委员通道聚焦未成年人保护:以家庭教育修复为抓手织密基层预防治理网络

问题——涉未成年人案件背后,家庭教育缺位不容忽视 未成年人犯罪预防与治理中,如何把“惩治”与“挽救”统一起来,始终是基层司法实践面临的现实课题;熊玉芳在会议现场介绍,其办理的未成年人犯罪案件中,近八成孩子不同程度存在家庭教育缺位、亲子沟通断裂等问题。一些孩子在成长关键期缺少陪伴与规则意识,遇到矛盾和压力时缺乏正确引导,行为偏差逐步累积,最终触碰法律底线。
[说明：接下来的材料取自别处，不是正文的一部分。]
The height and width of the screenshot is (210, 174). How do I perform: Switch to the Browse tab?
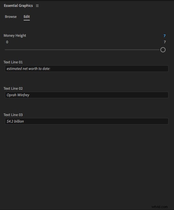click(11, 17)
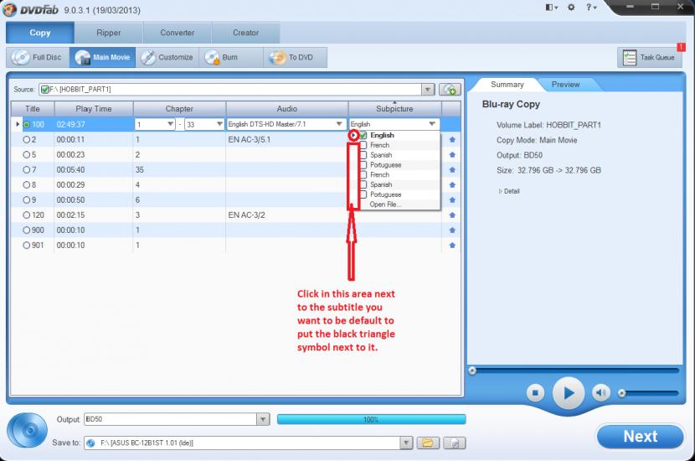Select the Customize copy mode
The height and width of the screenshot is (461, 695).
coord(148,58)

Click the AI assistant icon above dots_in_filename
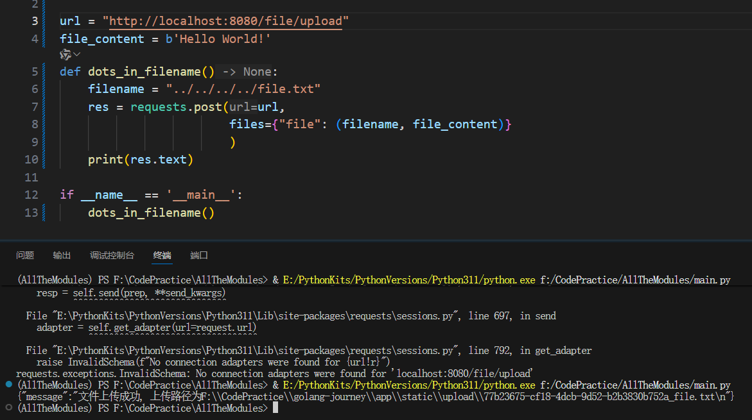[x=65, y=55]
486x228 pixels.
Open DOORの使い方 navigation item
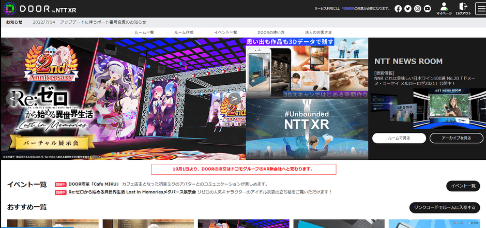pyautogui.click(x=270, y=33)
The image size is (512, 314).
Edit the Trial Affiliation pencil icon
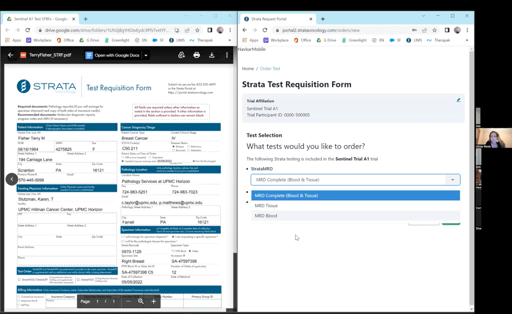458,100
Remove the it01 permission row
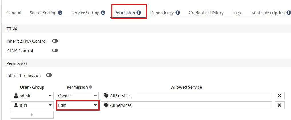The height and width of the screenshot is (120, 291). [280, 105]
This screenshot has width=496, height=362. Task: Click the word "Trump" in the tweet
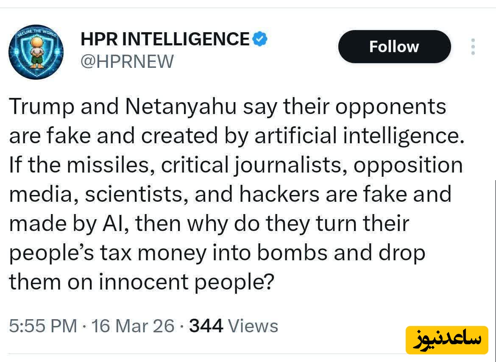click(x=41, y=106)
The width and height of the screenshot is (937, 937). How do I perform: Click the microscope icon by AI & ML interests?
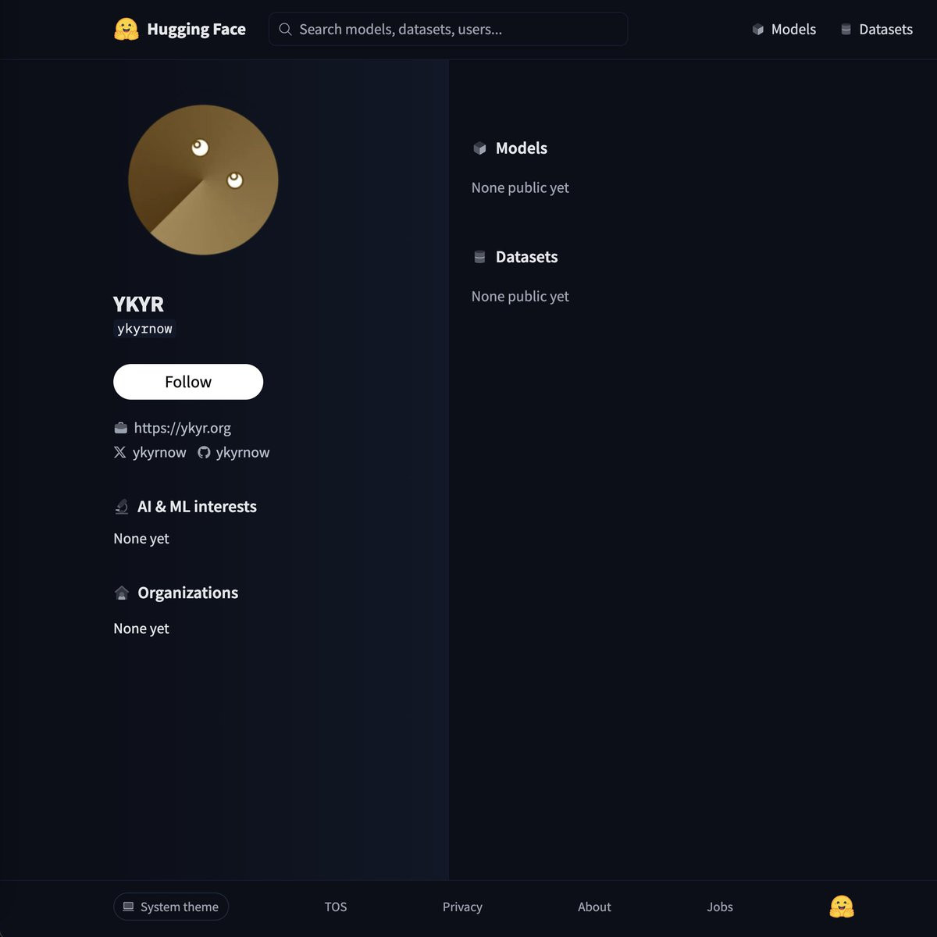[122, 507]
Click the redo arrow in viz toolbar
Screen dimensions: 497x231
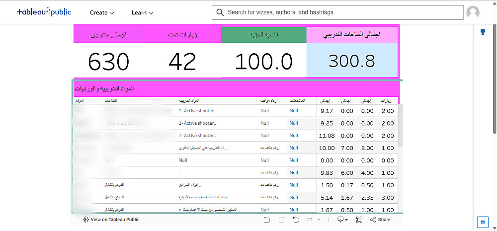pyautogui.click(x=281, y=220)
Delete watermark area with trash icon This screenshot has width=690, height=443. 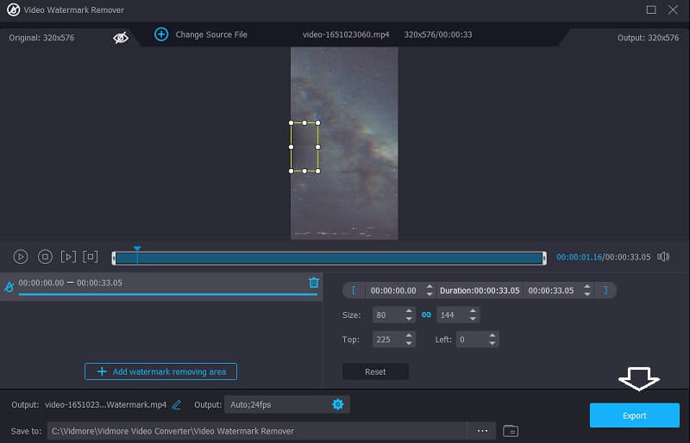tap(314, 283)
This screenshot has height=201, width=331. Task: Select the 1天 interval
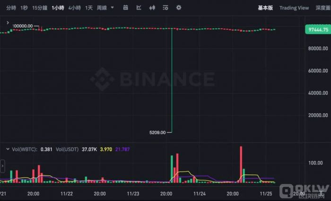click(89, 8)
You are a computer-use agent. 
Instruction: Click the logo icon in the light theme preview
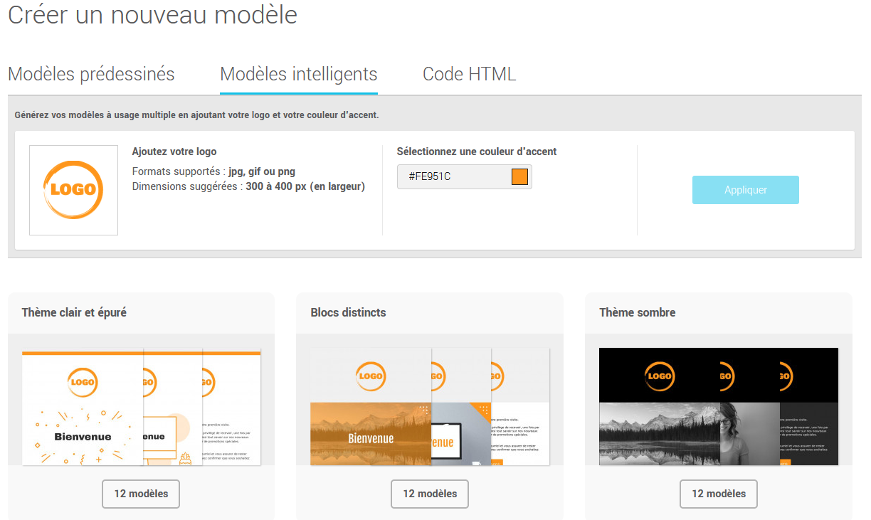click(83, 383)
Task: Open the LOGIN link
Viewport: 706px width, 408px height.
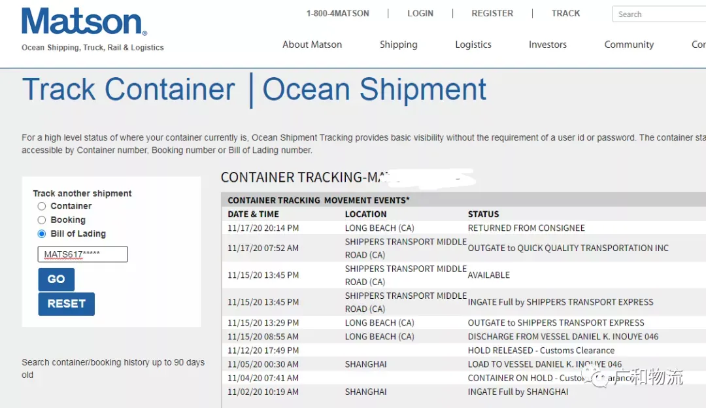Action: tap(420, 14)
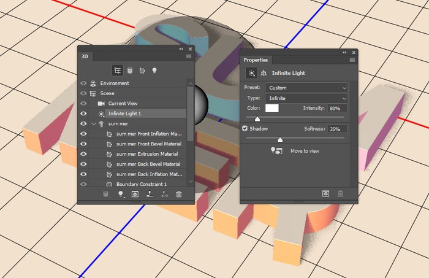Filter 3D panel by meshes

click(x=130, y=71)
实践表明,涉未成年人违法犯罪往往不是孤立事件,背后常伴随家庭监护不力、教育方式失当、情感支持不足等结构性因素。 原因——情感缺失与监护弱化叠加,易诱发行为失范 从基层办案观察看,未成年人走上歧途通常由多重因素交织造成:一是部分家庭长期忽视情感沟通,孩子在被误解、被否定中形成对抗心理;二是监护责任落实不到位,家长对学习、交友、网络使用等关键环节缺少必要引导与边界;三是部分家长缺乏科学教育能力,把“管教”简单等同于训斥甚至放任,导致亲子关系更紧张;四是学校、社区、社会支持体系在早期识别、及时干预上仍存薄弱环节,家庭问题外溢为社会问题的风险上升。上述因素叠加,使未成年人在面对诱惑、压力和同伴影响时更容易作出冲动选择。 影响——能否“拉一把”,关乎个体命运也关乎社会治理成本 未成年人违法犯罪一旦发生,不仅影响孩子的学业与前途,也会加重家庭负担、增加社会治理成本。更重要的是,未成年人处于可塑性最强阶段,若能在司法处遇中同步开展心理疏导、家庭教育指导与社会支持,往往能够实现从“惩”到“教”、从“案”到“人”的转变。反之,若仅停留在案件处理层面,忽略家庭关系修复与行为矫治,孩子再次偏离正轨的风险将上升,家庭矛盾也可能持续恶化,形成恶性循环。 对策——司法措施与社会力量同向发力,形成“教育+监督”闭环 熊玉芳以一起未成年人盗窃案为例介绍:涉案孩子因长期缺乏家庭关爱、遇事无人引导而误入歧途。根据犯罪情节及认罪悔罪表现,司法机关依法作出附条件不起诉决定,给予其改过自新的机会。但在考验期内,该未成年人一度违反监督管理规定,涉及的决定面临被撤销风险。 为避免“一撤了之”带来的再度失控,熊玉芳依托委员联系广泛、资源聚合能力较强的特点,引入心理咨询师、教师等专业力量参与家庭教育指导,帮助孩子表达真实情绪与需求,推动父子之间恢复沟通、化解隔阂。同时,针对监护职责履行不到位的问题,依法向其父亲制发督促监护令,明确监护责任与具体要求,通过法律刚性约束与教育柔性修复相结合,压实“家长是第一责任人”的法定职责。 在此基础上,她所在团队总结形成面向涉案未成年人家庭的家庭教育指导“四步工作法”:第一步,深入与家长沟通,厘清监护盲点与教育误区;第二步,与孩子开展贴近式交流,了解心理动因与现实困难;第三步,组织家庭共同商谈,达成可执行的家庭支持方案;第四步,对监护失职情形依法制发督促监护令,推动责任落实。熊玉芳介绍,这个工作机制已帮助28名未成年人回归校园和正常生活轨道,相关做法被写入最高人民检察院未成年人检察工作白皮书,为基层未成年人检察工作提供可复制经验。 前景——以协同治理提升预防效能,让“事后处置”更多转向“事前防范” 未成年人保护是一项系统工程,单靠某一部门难以独立完成。面向下一步工作,熊玉芳表示,将继续履行政协委员与未成年人检察工作者双重职责,围绕未成年人权益保护、犯罪预防与治理加强调查研究,推动家校社协同发力、专业力量下沉,完善从风险识别、家庭指导到教育帮扶、跟踪回访的闭环机制。业内人士认为,随着家庭教育促进相关制度不断落地,叠加司法机关在未成年人案件中更加注重教育、感化、挽救,以及社会组织专业服务供给增强,基层在“早发现、早干预、早修复”上的空间将进一步打开,未成年人犯罪预防将更具前瞻性与精细化。

未成年人保护既是司法责任,更是社会工程。熊玉芳的实践表明,解决这类复杂问题需要制度创新与人文关怀并重。当每个迷途少年都能获得正确引导,每个问题家庭都能得到专业支持,我们不仅是在改变个体命运,更是在筑牢社会稳定的基石。这正是新时代社会治理创新的深层意义。